In a perverse twist Bruce Conner’s MONGOLOID is unavailable on YouTube, due to a copyright infringement notice. Did the estate of Conner submit an objection? It never ceases to amaze me how precious stake-holders can be with found-footage work, to the point of placing their own copyright symbol on the tail of a video. Ashes to ashes. Dust to dust. It comes from the unsolicited pile of visual culture around us, it goes back to it, given a spin by the consumer/producer. Value-added organic compost in the electrified slurry of appearances, images and signs.
R.I.P. BRUCE CONNER
DEVO play Australia and Japan in July and August – sing along with MONGOLOID very loud.
https://youtube.com/watch?v=ZWmf7r_37eA
two audiovisual works caught my eye:
A short documentary by SINA KHANI, an Iranian-born German living in Amsterdam.
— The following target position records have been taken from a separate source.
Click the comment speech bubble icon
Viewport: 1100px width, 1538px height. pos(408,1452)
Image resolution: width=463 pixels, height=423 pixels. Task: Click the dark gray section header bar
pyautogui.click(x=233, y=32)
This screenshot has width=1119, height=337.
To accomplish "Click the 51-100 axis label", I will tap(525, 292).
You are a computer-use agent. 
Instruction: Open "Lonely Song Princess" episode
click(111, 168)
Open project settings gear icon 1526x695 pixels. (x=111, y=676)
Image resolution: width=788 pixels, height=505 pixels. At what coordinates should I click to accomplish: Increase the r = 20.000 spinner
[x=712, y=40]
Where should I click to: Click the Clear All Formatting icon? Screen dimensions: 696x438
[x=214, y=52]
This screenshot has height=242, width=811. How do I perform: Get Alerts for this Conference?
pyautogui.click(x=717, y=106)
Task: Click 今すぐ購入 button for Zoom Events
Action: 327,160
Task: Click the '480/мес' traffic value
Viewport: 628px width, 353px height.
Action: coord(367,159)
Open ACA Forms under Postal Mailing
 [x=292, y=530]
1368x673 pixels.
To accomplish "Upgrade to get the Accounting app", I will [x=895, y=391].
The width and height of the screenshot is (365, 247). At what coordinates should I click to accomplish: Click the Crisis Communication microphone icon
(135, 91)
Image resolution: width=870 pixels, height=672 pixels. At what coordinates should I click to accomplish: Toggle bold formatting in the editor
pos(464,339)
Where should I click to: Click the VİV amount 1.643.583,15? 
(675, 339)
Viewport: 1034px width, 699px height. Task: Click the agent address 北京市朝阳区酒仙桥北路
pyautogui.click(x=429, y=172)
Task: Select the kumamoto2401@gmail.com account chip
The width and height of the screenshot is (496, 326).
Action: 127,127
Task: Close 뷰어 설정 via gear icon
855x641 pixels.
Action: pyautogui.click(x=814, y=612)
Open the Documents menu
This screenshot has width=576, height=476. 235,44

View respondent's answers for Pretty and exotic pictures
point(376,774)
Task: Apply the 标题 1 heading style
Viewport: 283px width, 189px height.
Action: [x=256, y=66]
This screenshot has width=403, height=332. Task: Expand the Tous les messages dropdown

First he exalts the power of cinema and television, then releases air captured from a Mosque into a Church in a sequence titled EXHALAL, finds a field to recreate a scene from THE SOUND OF MUSIC, meditates on the power of cinematography and celebrates the day’s shooting with a KEBAB and a COFFEE. He is a very comfortable comic performer, openly asking the cameraman if he is overacting or not. The video was installed on a flimsy table next to a plastic DONER KEBAB takeaway sign. A very free and activated use of sound. Interuptions and cuts. Non-diegetic sound and crash endings.
A song by Mr. Khani “Let’s not hate the Americans”
May 28, Rode Bioscoop Amsterdam
Danish photographer EVA MARIE RODBRO‘s video ‘FUCK YOU KISS ME’ presents the lives of a group of teenagers living in a snowed-in, northern community, it could be LAPPLAND or ICELAND or NORWAY, i dont know. Black and white DV footage that is about to fracture with iced-out beauty and banality. A scandanavian KIDS with no Harmony K in sight. Mundane activities documented in cabins. Kids trying out new crunk dance moves. Slicing open a polar bear’s chest cavity. Slam dunks on a snow covered court. An observational doco with minimal dialogue, superbly controlled timing and a whole SLAB of atmosphere. i need to see her next work in a cinema not on a stool.